Why am I constipated and how do I treat it?
Your digestive system is responsible for processing food and utilizing food as nutrition and energy. It is composed of three different major organs: the stomach, small intestine and large intestine.
Constipation is considered to be a malfunction of the colon, also known as the large intestine. Constipation is generally described as having fewer than five bowel movements a week.

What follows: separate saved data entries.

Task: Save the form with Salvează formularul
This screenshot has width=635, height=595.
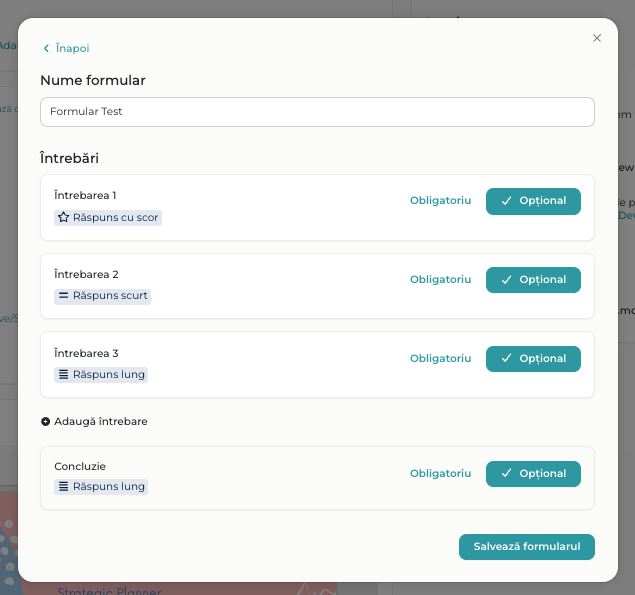Action: [527, 547]
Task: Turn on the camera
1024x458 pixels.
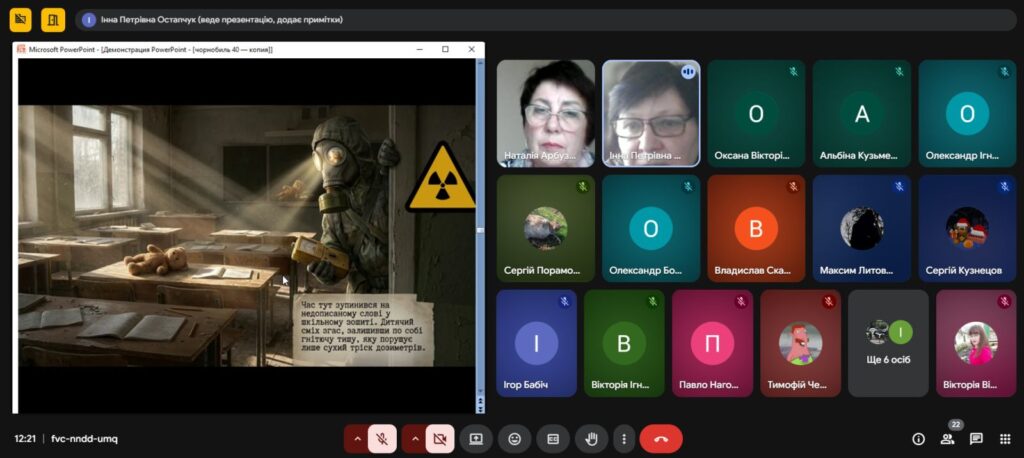Action: coord(438,438)
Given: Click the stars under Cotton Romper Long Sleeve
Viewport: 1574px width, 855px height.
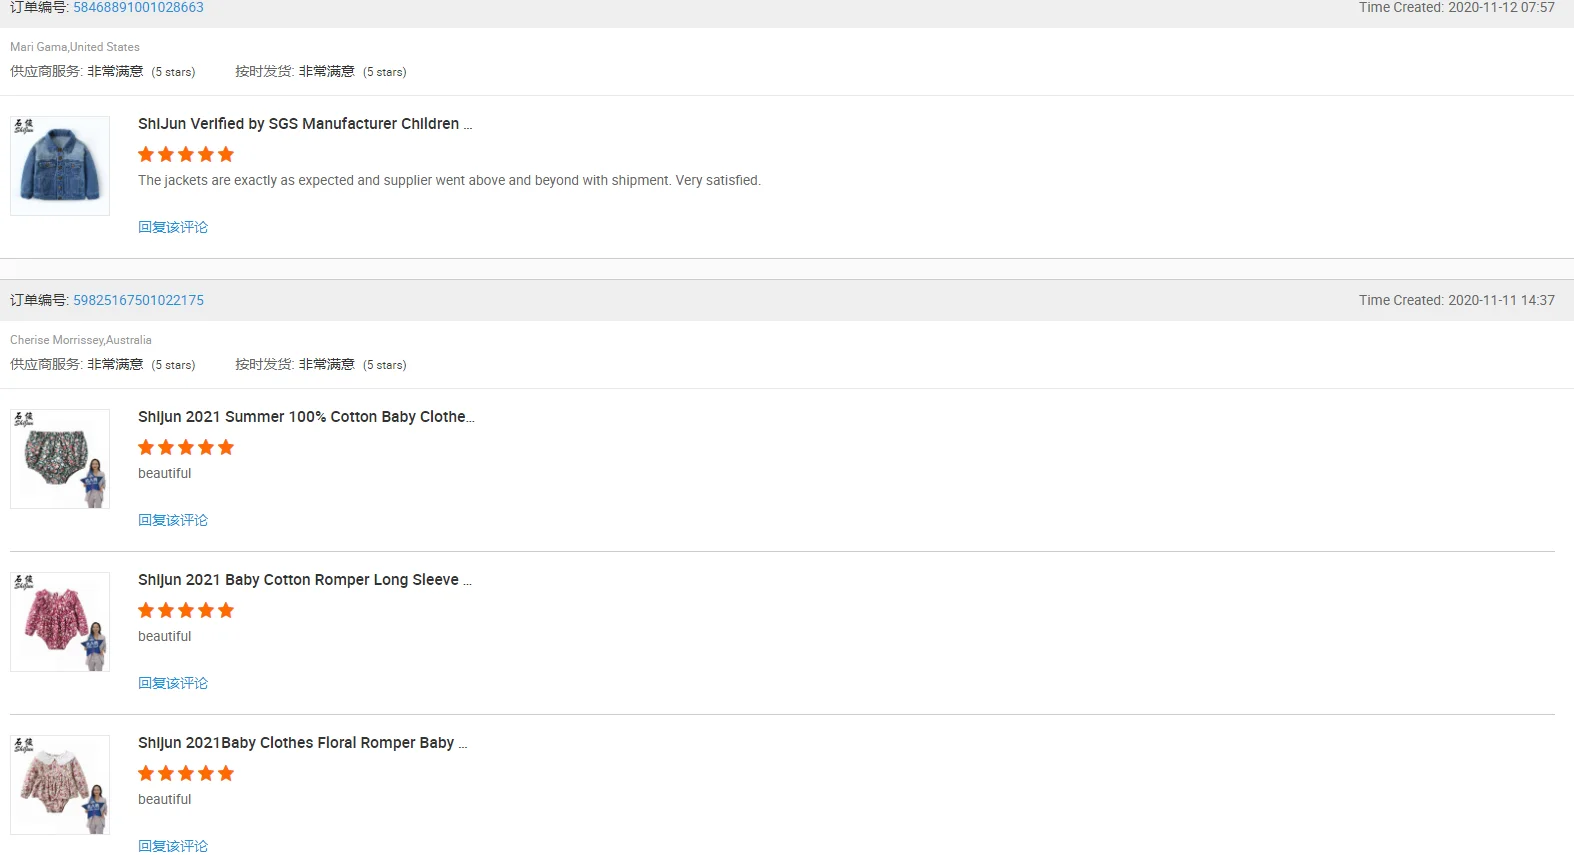Looking at the screenshot, I should click(186, 610).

Signs and symptoms of constipation include:
- Passing fewer than five stools a week
- Having lumpy or hard stools
- Straining to have bowel movements
- Pain while having a bowel movement
- Blood on the surface of hard stool
- Abdominal swelling
- Feeling as though there’s a blockage in your rectum/colon area that prevents bowel movements
- Sudden pain localized in various areas of your lower abdomen area
- Needing help to empty your rectum such as using your hands to press on your abdomen
Constipation may be considered chronic if you’ve experienced two or more of these symptoms lasting two months or more.
Constipation commonly occurs when waste or stool moves through the digestive tract too slowly or cannot be eliminated effectively from the colon and rectum. This subsequently causes the stool to become hard and dry. Causes of constipation include:
- Poor diet
- Food allergies
- Lack of exercise
- Gut microbiome imbalance
- Lack of digestive enzymes
- Lack of probiotics
- Medication side effects
- Eating disorders
- Excessive alcohol consumption
- Cystic fibrosis
- Irritable bowel syndrome (IBS)
- Liver disease
- Chronic stress
- Hormone imbalance
Treatment for constipation usually begins with diet and lifestyle changes meant to increase the speed at which stool moves through the digestive tract. Minor problems can quickly turn into major problems if left untreated. Some diet and lifestyle changes include:
- Eliminate the 12 unhealthy foods from your diet
- Increase vegetable consumption to approximately 30 to 40 grams per day
- Drink ½ your body weight in ounces of water
- Increase the consumption of digestive enzymes
- Increase the consumption of probiotics
- Eat fermented foods such as cheese, kefir, sauerkraut, etc.
- Increase the consumption of Omega 3 fatty acid
- Review current medications with your physician
- Don’t hold in or postpone a bowel movement; go as soon as you need to go
- Reduce stress
- Reduce alcohol consumption; alcohol reduces the levels of good bacteria in the gut
While there are many different ways that you can help keep your digestive system healthy, it is important to know when to reach out to a medical professional if your symptoms become too much to handle. Chronic gut symptoms could be a sign of more-serious health condition such as acid reflux, ulcerative colitis, gallstones, parasitic infection, or Crohn’s disease.